Requirement |
Print the lines that run from the line with "Given: Apply superscript formatting" to the line with "The height and", keeping both end lines, exactly as they appear in the entries below, and nothing else.

Input |
● ● ●

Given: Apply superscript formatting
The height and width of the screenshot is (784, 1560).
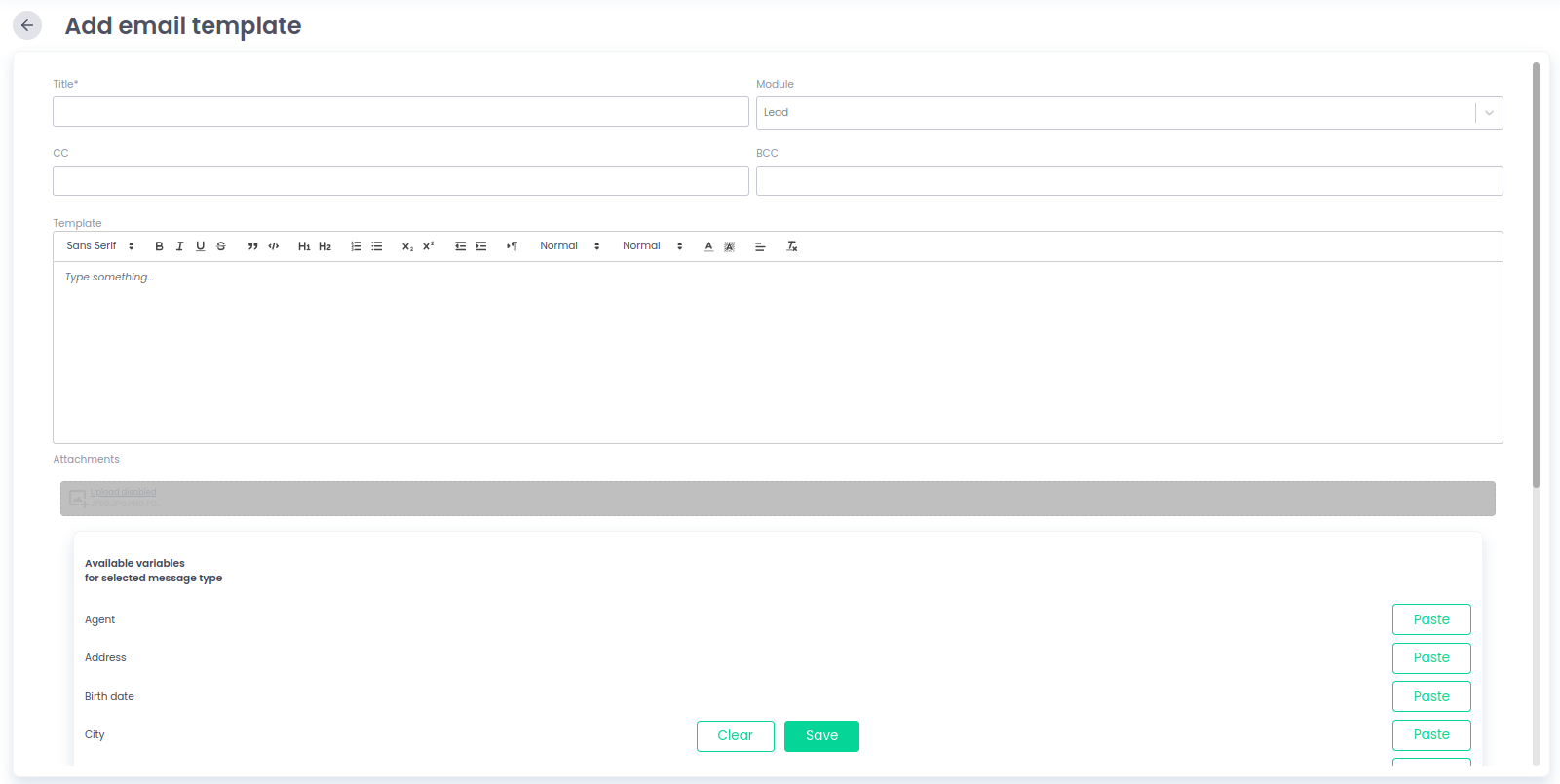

● ● ●

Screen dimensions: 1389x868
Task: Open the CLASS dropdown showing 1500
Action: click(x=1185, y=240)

● ● ●

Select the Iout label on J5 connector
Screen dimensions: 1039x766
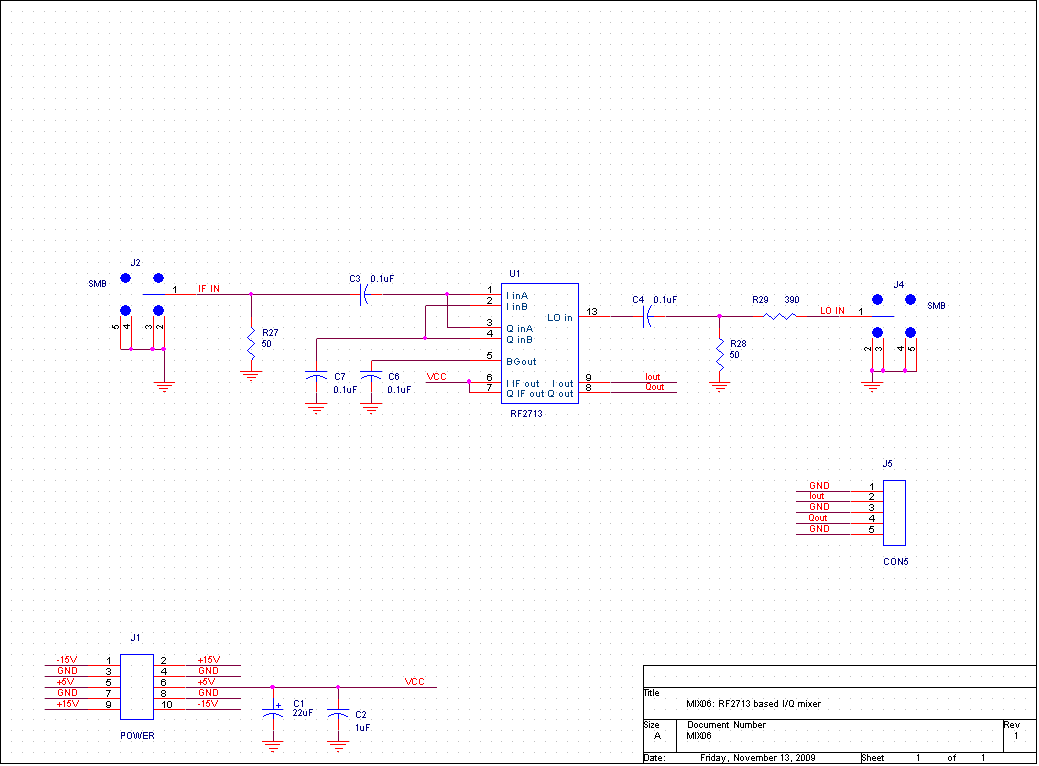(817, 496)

● ● ●

Reply |
Given: Apply superscript formatting
The height and width of the screenshot is (784, 1560).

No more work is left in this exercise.